La teoria è provocatoria e non ancora
dimostrata, ma secondo alcuni scienziati, in attesa di una cura solida, sicura ed
efficace, la mascherina potrebbe diventare un vaccino rudimentale contro il virus in quanto, schermando un ingresso di quest'ultimo in grandi quantità, potrebbe comunque permettere a qualche particella virale
di passare e penetrare nelle vie respiratorie di chi la indossa, attivando
quindi una sorta di processo di immunizzazione contro il Sars-CoV-2, pur con
un’infezione senza sintomi. Naturalmente, lo ricordiamo,
portare la mascherina non può sostituire in toto un vaccino. Se questa
teoria venisse confermata, tuttavia, indossarla potrebbe diventare una forma
di variolizzazione (era un metodo di protezione dal vaiolo
utilizzato prima dell’arrivo del vaccino e consisteva nell’inoculare, nel
soggetto da immunizzare, del materiale prelevato da lesioni vaiolose o dalle
croste di pazienti non gravi, così da creare immunità) generando immunità e rallentando la diffusione nel mondo.

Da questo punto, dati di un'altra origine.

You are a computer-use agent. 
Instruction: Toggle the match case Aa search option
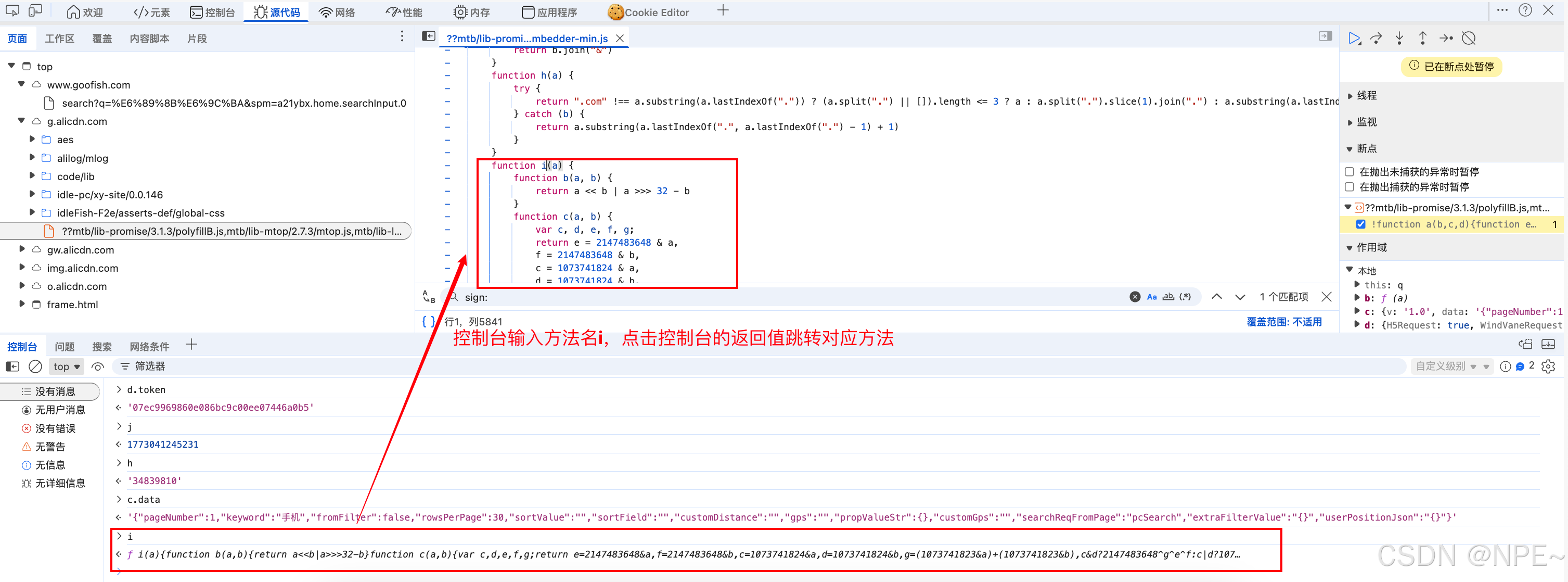(1152, 297)
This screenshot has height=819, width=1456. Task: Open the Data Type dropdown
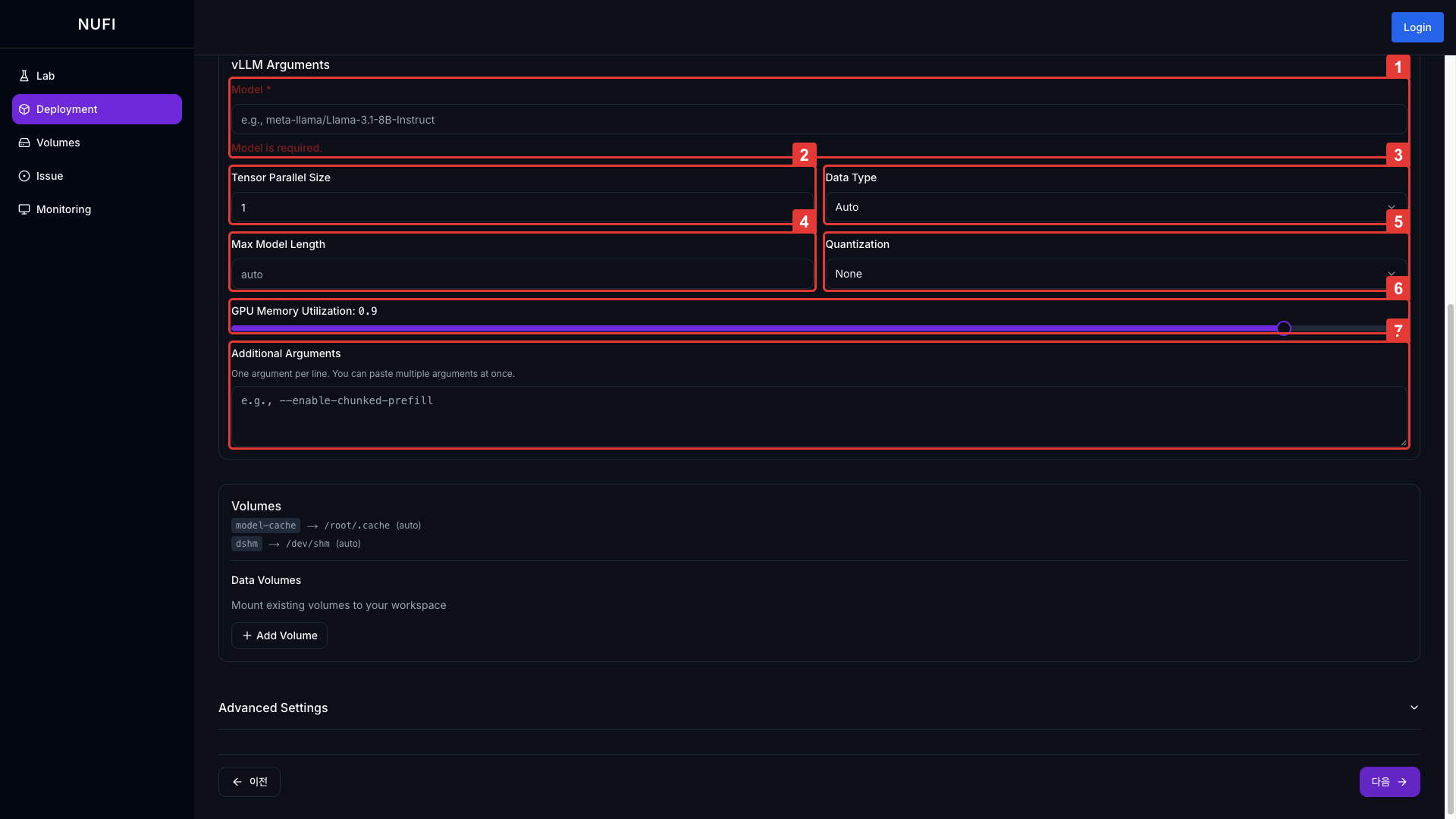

A sostenerlo è Monica Gandhi, infettivologa della
University of California di San Francisco con un commento sulle pagine del New England Journal of Medicine.
Cosa dicono invece gli scienziati? "È
una teoria interessante con un’ipotesi ragionevole" ha dichiarato all’Afp Archie Clements, epidemiologo alla Facoltà di Scienze
della Salute alla Curtin University in Australia.
Altri esperti hanno
espresso invece delle riserve. Angela Rasmussen, virologa della
Columbia University di New York, ha detto di essere piuttosto scettica sul
fatto che questa sia una buona idea, facendo notare che non sappiamo ancora se
una dose più bassa di virus significhi davvero una malattia più lieve. Inoltre, durata e livello di immunità sarebbero a suo parere ancora troppo poco conosciuti.